Your email address book makes the workday much easier. When you need to email someone, you just start typing their name in the "To:" field, and their email address pops up. Convenient.
Unless malware steals your address book's contents. Then it becomes a hassle…for everyone in the address book!
Malware Can Steal Your Address Book
A customer recently experienced this problem. This customer had one of our engineer's personal email address in their Address Book. (Used as a test years ago, unknowingly auto-saved.) Then the customer clicked a malware link sent via email. Nothing appeared to happen...so they didn't report it.
However, something did happen behind the scenes. A day later, everyone in their address book began receiving spam emails…from our engineer's personal email address!
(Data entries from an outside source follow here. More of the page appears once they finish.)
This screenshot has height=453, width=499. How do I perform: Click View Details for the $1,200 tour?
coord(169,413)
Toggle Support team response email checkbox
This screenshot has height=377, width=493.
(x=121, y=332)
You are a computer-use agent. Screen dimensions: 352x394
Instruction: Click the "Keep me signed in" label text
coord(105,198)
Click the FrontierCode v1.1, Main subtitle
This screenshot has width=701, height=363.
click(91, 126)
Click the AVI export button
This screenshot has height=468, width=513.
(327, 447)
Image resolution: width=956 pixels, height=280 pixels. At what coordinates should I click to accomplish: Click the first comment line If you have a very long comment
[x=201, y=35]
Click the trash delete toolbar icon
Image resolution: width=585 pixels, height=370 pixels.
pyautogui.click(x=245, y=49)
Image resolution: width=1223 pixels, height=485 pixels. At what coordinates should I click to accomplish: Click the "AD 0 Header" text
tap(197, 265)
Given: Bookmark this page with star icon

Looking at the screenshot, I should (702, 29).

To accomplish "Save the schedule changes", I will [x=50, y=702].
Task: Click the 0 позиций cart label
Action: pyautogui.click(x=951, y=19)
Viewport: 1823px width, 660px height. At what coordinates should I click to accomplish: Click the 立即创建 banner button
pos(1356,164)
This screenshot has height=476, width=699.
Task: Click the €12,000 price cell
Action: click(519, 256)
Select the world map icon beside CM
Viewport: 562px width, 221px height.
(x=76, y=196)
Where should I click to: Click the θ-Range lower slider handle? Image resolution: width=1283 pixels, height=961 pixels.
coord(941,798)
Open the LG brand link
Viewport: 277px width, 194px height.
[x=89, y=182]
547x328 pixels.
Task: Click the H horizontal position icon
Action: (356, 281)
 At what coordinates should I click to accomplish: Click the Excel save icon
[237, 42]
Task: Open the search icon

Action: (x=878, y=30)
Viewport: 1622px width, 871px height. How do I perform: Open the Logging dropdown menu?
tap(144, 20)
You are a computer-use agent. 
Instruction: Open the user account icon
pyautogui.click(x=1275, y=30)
Recognizing what had happened, we contacted the customer and resolved the issue and before anyone else clicked the spam.
How an Address Book "Hijack" Happens
In cybersecurity lingo, this behavior is called an "address book hijack." It works like this:
- You click a link in a malware-infected email.
- The webpage at the link installs malware on your computer.
- This particular malware contacts a cybercriminal's web server and says, "Hey, I found a whole address book full of email addresses!"
- The web server copies all those email addresses off your computer. We call this, 'harvesting.' You don't see any of this happening.
- The web server starts sending spam to the harvested email addresses. The spam emails use one of the harvested emails in the "From" field.
- The spam isn't actually coming from the person whose email you see…the spammer just wants you to think that. It's called 'email spoofing.'
How to Stop Address Book Hijacks
If your computer suffers an address book hijack, this is what you do:
- Notify people in your Address Book. A simple, "That last email wasn't me, don't click the link!" message will do.
- Remove the malware. Start with a Malwarebytes scan. If that doesn't work, contact your IT department or consultant.
- Clean out your address book. Any email addresses you don't recognize, and/or can't find in your Sent Items? Delete them. Sometimes the malware will insert dummy addresses cybercriminals can use to find you later.
These hijacks tend to burn themselves out after 1 or 2 rounds of spam. Cyberattack-wise they're low-risk. Still, it's better to prevent them…which is easy to do.
- Run an anti-malware app on every workstation, like Malwarebytes. These can catch & block most hijacks.
- Run cloud backups. Preserves the data just in case the worst happens.
- Never use personal email for work purposes! Personal emails don't have as many malware protections built in, making them more susceptible to hijacks.